Va però detto con franchezza che sulla vicenda delle dimissioni (annunciate, poi sospese, poi rinviate, poi confermate a mezza bocca e, infine, ufficializzate oggi) della presidente della regione Umbria ha clamorosamente perso un’occasione per esercitare la sua leadership, mostrando il fianco a tutti i suoi critici (fuori e dentro il partito).

Il Pd aveva infatti il dovere di esprimersi in modo chiaro sulla vicenda (cosa che non ha fatto per  settimane), perché altrimenti ne esce un quadro opaco e perfettamente idoneo ad incoraggiare interpretazioni in chiave di puro opportunismo.
Avrebbe potuto scegliere (a Roma come a Perugia) una linea di assoluto garantismo, lasciando la vicenda giudiziaria al suo corso senza parlare di dimissioni della Presidente. Oppure avrebbe potuto sposare un approccio di massimo rigore, valutando opportuno interrompere la vita dell’amministrazione alla luce delle pesanti ipotesi di reato.
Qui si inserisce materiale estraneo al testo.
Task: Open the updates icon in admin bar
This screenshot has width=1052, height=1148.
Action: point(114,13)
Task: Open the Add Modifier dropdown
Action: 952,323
Invece ha scelto una condotta “né carne né pesce”, con Roma su una linea a favore delle dimissioni ed i consiglieri regionali che in Umbria hanno votato una mozione che dice il contrario (sabato).
In mezzo c’è la presidente Marini, anch’essa portata a dire cose diverse a seconda del giorno in cui viene intervistata, per poi giungere oggi alla formalizzazione delle dimissioni (in significativo contrasto con tutte le sue dichiarazioni di queste ore). Insomma uno spettacolo piuttosto desolante, non degno di un nuovo corso che dovrebbe portare la sinistra italiana ad essere capace di costruire una credibile alternativa di governo.

La valutazione politica è sempre necessaria di fronte ad inchieste che riguardano esponenti di primo livello delle amministrazioni. Nel caso umbro Zingaretti ha sposato subito la linea delle dimissioni, arrivando a pronunciare (ieri a Mezz’ora in più) parole forti: “nel Pd che ho in mente se qualcuno si vende i concorsi siamo noi a cacciarlo senza aspettare le procure”.
In Umbria però è successo (per troppo tempo) l’esatto contrario. Regalando così a Salvini e Di Maio una prateria di polemiche in cui scorrazzare a piacimento.